An outlines helps them think through their topic, it also gives them a good tool to balance all the pieces – introduction, rising action, supporting facts, climax and conclusion, before they ever begin writing a word.
I can easily see where outlining can be important, useful, and actually save you time. Even though it might seem counter intuitive a writer who takes time to outline will start with a good flow and organization of information, the writing process will be like a train on tracks and will roll on forward along the set course (most of the time). Not to mention the benefits it will have on the editing phase later on.

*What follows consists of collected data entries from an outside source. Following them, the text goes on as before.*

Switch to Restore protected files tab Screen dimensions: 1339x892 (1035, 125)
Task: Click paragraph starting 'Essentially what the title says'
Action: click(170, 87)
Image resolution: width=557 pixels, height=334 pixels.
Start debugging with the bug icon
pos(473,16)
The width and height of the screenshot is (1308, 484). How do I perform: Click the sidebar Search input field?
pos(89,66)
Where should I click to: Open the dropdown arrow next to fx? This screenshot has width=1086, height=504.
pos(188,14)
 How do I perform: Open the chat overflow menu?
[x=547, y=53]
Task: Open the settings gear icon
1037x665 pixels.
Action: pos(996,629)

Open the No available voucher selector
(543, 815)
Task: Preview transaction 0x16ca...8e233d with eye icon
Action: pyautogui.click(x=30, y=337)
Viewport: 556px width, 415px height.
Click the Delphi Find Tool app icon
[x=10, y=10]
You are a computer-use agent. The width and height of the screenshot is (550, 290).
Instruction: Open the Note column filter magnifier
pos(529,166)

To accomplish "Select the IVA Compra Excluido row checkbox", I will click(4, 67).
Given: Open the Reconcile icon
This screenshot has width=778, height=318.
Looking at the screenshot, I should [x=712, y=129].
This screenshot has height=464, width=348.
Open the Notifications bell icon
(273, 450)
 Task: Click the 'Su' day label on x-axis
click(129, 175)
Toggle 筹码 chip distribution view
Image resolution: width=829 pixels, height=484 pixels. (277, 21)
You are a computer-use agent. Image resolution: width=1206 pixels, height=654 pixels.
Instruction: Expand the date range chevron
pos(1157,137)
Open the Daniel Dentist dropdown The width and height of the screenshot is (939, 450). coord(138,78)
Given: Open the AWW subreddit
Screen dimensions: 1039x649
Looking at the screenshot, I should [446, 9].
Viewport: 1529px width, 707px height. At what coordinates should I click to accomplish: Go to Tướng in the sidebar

Example of an Outline Writer: Orson Scot Card
“Write a detailed outline. Spend the time on the outline and the story will pretty much write itself.”
The Discovery Writer
The writer has an idea where the story should go and starts writing from there. The idea is that the characters and their needs drive the story. So these writers let the characters make their own decisions during the story and adjust accordingly. Yes, that sounds weird, because it is still the writer who makes any decisions about the characters, but it really feels like that the protagonists took over and the writer only writes down what they dictate.
I, for one, typically have some “milestones” set, some scenes in my head that I know are going to be in this book. I usually start with one such scene as chapter 1 and go from there. I need to connect these scene in my story plot. But sometimes it is not so easily done as the characters like to ‘change things up a bit’.
Example of a Discovery Writer: Stephen King
“Writing an outline kills creativity. A story needs to cater to the characters and that the development of the characters trumps the plot.”
You don’t ‘need’ to be one or the other. There is no set line drawn in the sand.
This was a hard concept for me to understand at first. I thought, in order to be successful, you needed to outline, but that has been proven wrong by several best sellers. Also, when listening to successful writers on several podcasts I have come to realized that every one of them is different, and what they do. works for all of them.
That being said, I do find value in outlining. For one like myself, who tends to just write and write and write, only having a vague idea on where things are going and the big point behind it all. I realize that this first draft would be a bit more polished if I did even a little bit of outlining. I will be able to see the separate major plot arcs, see how they can weave around each other and hint a bit of foreshadowing right away.
Brandon Sanderson in his Science Fiction Writing, English 321 course, said not to think of it as a type of writer, but as tools. Each type of writing can be a tool because each type has its strengths and weaknesses.
To finish, I have a new story I’d like to start. I have a good idea of plot, characters, and setting in my brain. I’m going to challenge myself to outline first, write after, and see how I fare at it.
“Million Dollar Outlines” by David Farland. Click on the image to learn more about it.
I have a goal to have this new stories outline finished by the end of February. I’ll then hand it off to be critiqued. Wish me luck!